Copy out the material below line for line, without changing any wording, and leave out every picture.

══════════════════════════════

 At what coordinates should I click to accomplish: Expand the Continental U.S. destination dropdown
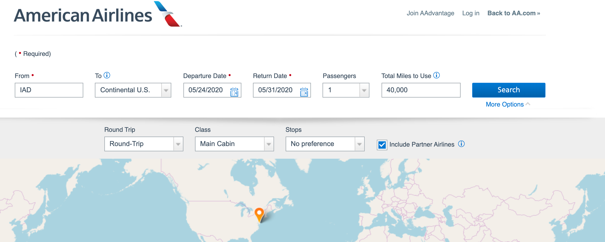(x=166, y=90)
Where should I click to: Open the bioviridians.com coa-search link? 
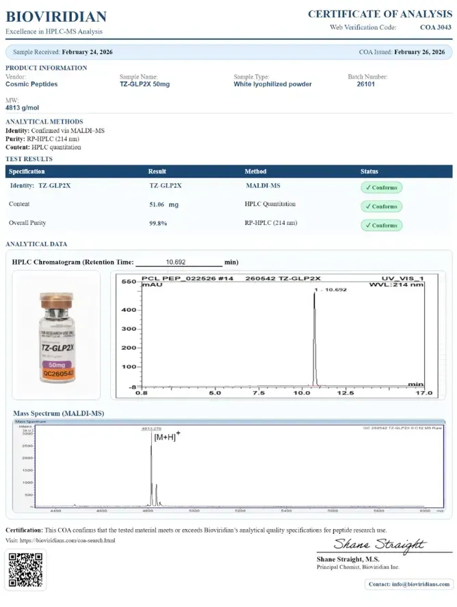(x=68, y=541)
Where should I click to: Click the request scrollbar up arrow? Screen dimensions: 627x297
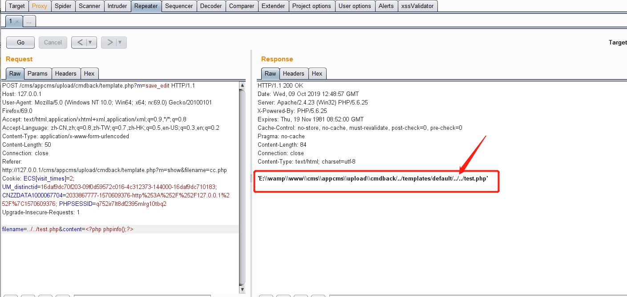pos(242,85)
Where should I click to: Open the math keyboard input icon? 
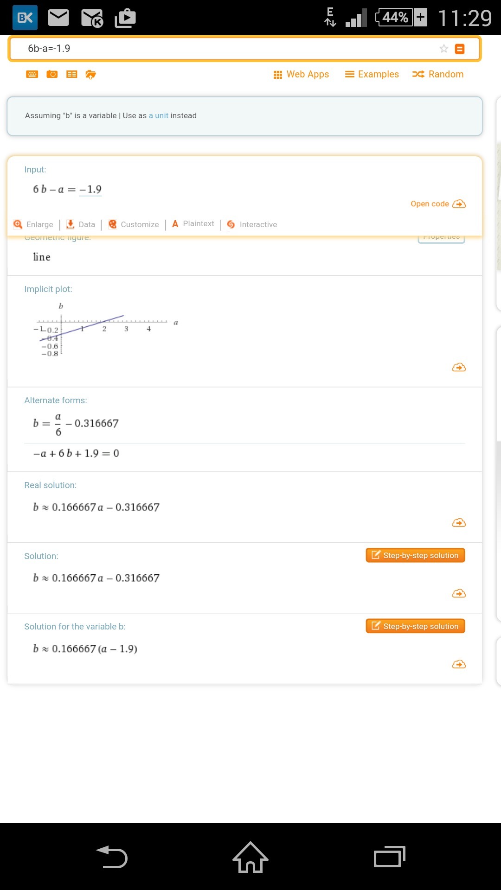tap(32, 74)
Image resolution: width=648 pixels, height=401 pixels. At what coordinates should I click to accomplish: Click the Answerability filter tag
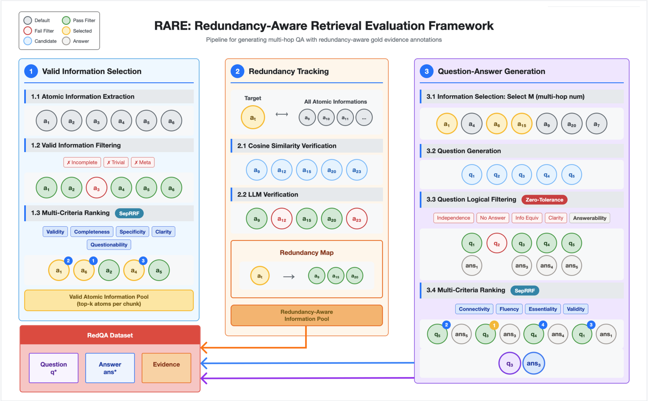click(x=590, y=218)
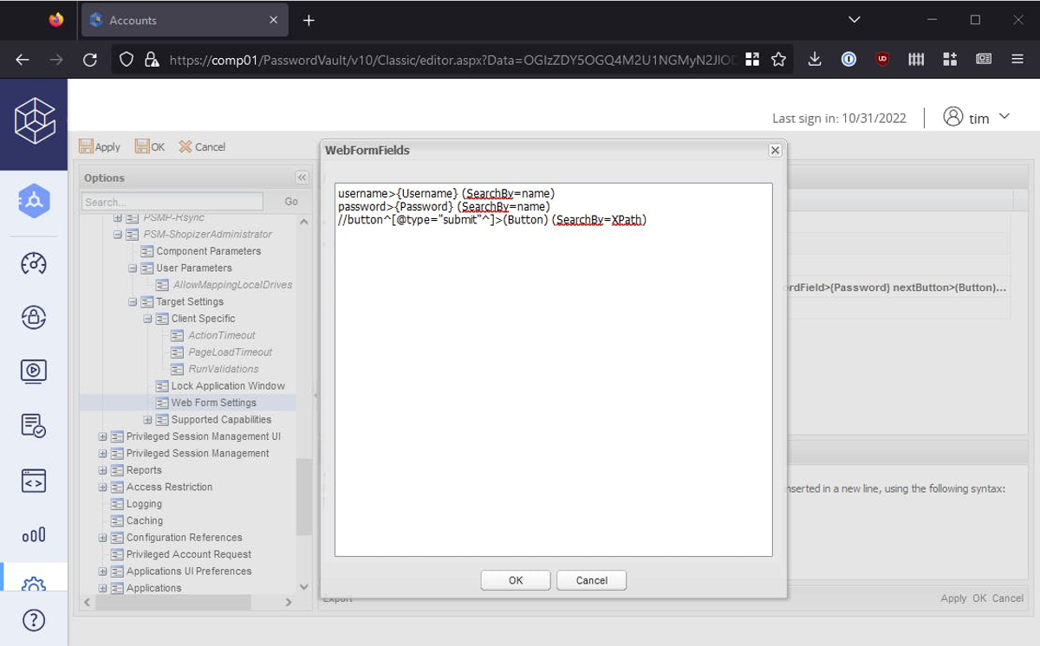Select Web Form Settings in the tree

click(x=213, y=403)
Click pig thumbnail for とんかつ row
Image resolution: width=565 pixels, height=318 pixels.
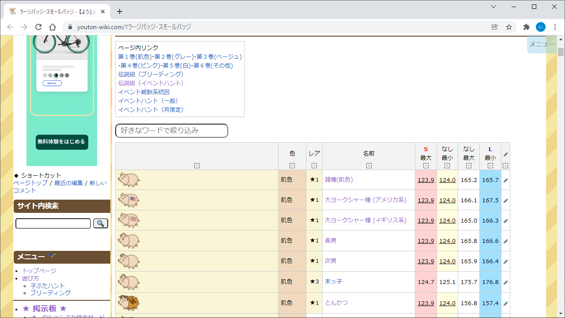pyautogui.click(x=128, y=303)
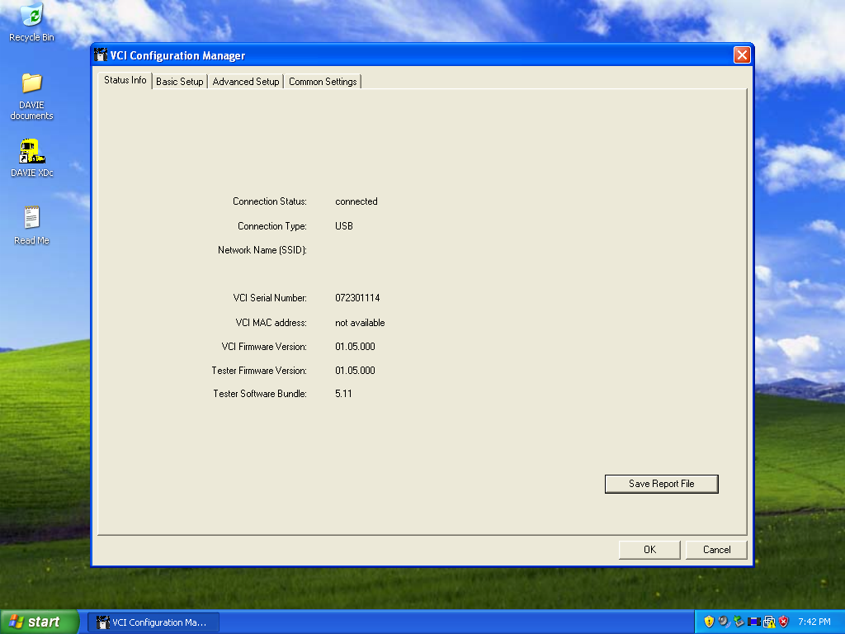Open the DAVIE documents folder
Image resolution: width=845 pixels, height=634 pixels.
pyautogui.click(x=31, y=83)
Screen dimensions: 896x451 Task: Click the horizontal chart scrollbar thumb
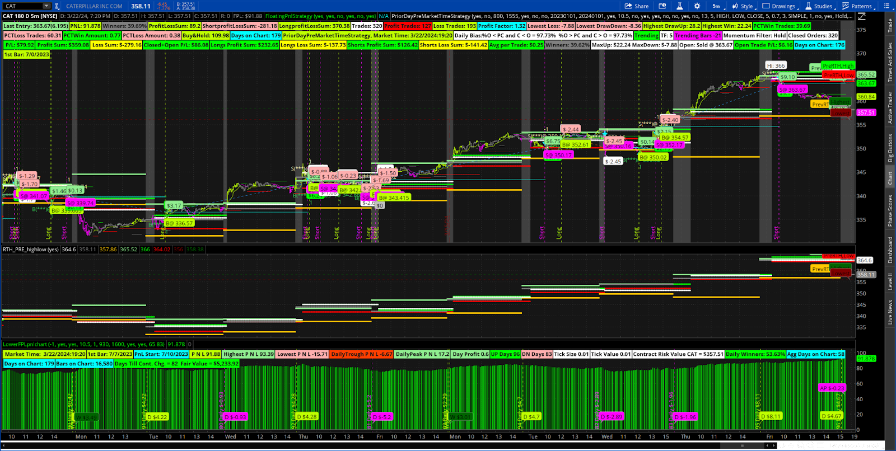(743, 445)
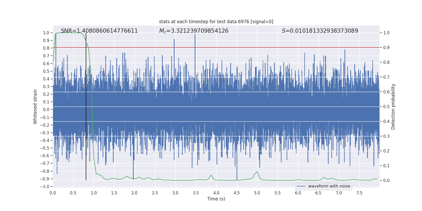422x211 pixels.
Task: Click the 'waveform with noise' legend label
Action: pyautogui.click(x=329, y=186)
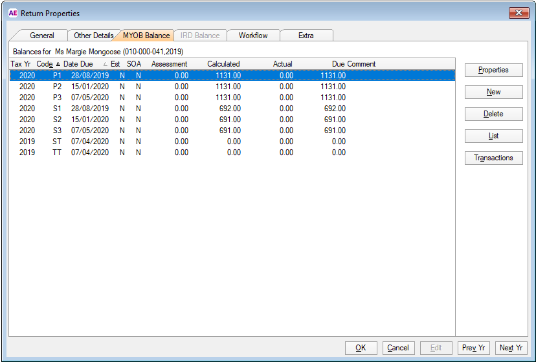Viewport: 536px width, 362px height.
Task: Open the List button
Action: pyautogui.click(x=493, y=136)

══════════════════════════════

## Output
 At what coordinates should I click to accomplish: Expand the Continental U.S. destination dropdown
(x=166, y=90)
Where should I click to: Open the bioviridians.com coa-search link? 
(x=68, y=541)
Where should I click to: Click the request scrollbar up arrow? Screen dimensions: 627x297
pos(242,85)
Where should I click to: Open the math keyboard input icon? 
tap(32, 74)
Image resolution: width=648 pixels, height=401 pixels. At what coordinates should I click to accomplish: Click the Answerability filter tag
click(x=590, y=218)
Select Web Form Settings in the tree

click(x=213, y=403)
Click pig thumbnail for とんかつ row
Image resolution: width=565 pixels, height=318 pixels.
pyautogui.click(x=128, y=303)
Open the DAVIE documents folder
Image resolution: width=845 pixels, height=634 pixels.
pyautogui.click(x=31, y=83)
Screen dimensions: 896x451 Task: Click the horizontal chart scrollbar thumb
(743, 445)
422x211 pixels.
Task: Click the 'waveform with noise' legend label
Action: pyautogui.click(x=329, y=186)
Viewport: 536px width, 362px height.
Task: Open the List button
Action: pyautogui.click(x=493, y=136)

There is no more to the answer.